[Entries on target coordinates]
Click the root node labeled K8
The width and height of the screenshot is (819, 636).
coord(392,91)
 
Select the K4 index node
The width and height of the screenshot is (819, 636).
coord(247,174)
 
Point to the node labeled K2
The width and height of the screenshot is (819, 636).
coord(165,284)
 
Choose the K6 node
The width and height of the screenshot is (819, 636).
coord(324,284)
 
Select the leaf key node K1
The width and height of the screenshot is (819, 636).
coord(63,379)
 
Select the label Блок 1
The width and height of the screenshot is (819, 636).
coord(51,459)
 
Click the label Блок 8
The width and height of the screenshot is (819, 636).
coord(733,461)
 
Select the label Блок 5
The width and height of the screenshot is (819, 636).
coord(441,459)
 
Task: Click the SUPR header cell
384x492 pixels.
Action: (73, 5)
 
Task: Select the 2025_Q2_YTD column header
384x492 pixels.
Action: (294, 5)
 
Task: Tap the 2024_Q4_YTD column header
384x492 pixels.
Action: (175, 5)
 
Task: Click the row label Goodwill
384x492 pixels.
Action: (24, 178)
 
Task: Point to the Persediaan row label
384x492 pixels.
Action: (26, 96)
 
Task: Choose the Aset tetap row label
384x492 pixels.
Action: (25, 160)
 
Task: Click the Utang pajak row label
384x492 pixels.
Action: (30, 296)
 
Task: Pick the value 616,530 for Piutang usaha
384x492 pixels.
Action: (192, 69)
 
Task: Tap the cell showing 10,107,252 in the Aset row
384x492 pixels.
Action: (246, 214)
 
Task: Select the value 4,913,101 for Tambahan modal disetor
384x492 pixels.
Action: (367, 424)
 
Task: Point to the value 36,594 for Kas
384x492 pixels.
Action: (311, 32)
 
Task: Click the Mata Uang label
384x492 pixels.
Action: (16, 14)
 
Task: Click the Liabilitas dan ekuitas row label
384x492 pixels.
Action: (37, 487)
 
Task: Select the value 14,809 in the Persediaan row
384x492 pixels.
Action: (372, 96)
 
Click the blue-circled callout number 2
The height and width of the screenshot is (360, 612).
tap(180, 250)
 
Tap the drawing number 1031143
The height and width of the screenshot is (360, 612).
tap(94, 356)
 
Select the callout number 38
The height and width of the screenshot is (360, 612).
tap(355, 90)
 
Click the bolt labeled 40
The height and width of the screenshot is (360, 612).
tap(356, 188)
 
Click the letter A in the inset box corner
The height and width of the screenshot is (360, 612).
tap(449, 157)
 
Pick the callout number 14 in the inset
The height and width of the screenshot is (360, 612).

■ **Exercise aim**: Replace "column header" with "column heading" wherever it appears in the rows above, and change nothing else.

■ **The response**:
Click the root node labeled K8
The width and height of the screenshot is (819, 636).
coord(392,91)
 
Select the K4 index node
The width and height of the screenshot is (819, 636).
coord(247,174)
 
Point to the node labeled K2
The width and height of the screenshot is (819, 636).
coord(165,284)
 
Choose the K6 node
The width and height of the screenshot is (819, 636).
coord(324,284)
 
Select the leaf key node K1
The width and height of the screenshot is (819, 636).
coord(63,379)
 
Select the label Блок 1
The width and height of the screenshot is (819, 636).
coord(51,459)
 
Click the label Блок 8
The width and height of the screenshot is (819, 636).
coord(733,461)
 
Select the label Блок 5
The width and height of the screenshot is (819, 636).
coord(441,459)
 
Task: Click the SUPR header cell
384x492 pixels.
Action: (73, 5)
 
Task: Select the 2025_Q2_YTD column heading
384x492 pixels.
Action: (294, 5)
 
Task: Tap the 2024_Q4_YTD column heading
384x492 pixels.
Action: (175, 5)
 
Task: Click the row label Goodwill
384x492 pixels.
Action: (24, 178)
 
Task: Point to the Persediaan row label
384x492 pixels.
Action: (26, 96)
 
Task: Choose the Aset tetap row label
384x492 pixels.
Action: (25, 160)
 
Task: Click the Utang pajak row label
384x492 pixels.
Action: (30, 296)
 
Task: Pick the value 616,530 for Piutang usaha
384x492 pixels.
Action: (192, 69)
 
Task: Tap the cell showing 10,107,252 in the Aset row
384x492 pixels.
Action: (246, 214)
 
Task: Select the value 4,913,101 for Tambahan modal disetor
384x492 pixels.
Action: (367, 424)
 
Task: Point to the value 36,594 for Kas
384x492 pixels.
Action: (311, 32)
 
Task: Click the Mata Uang label
384x492 pixels.
Action: (16, 14)
 
Task: Click the Liabilitas dan ekuitas row label
384x492 pixels.
Action: (37, 487)
 
Task: Select the value 14,809 in the Persediaan row
384x492 pixels.
Action: (372, 96)
 
Click the blue-circled callout number 2
The height and width of the screenshot is (360, 612).
tap(180, 250)
 
Tap the drawing number 1031143
The height and width of the screenshot is (360, 612).
tap(94, 356)
 
Select the callout number 38
The height and width of the screenshot is (360, 612).
tap(355, 90)
 
Click the bolt labeled 40
The height and width of the screenshot is (360, 612).
tap(356, 188)
 
Click the letter A in the inset box corner
The height and width of the screenshot is (360, 612).
tap(449, 157)
 
Pick the callout number 14 in the inset
The height and width of the screenshot is (360, 612).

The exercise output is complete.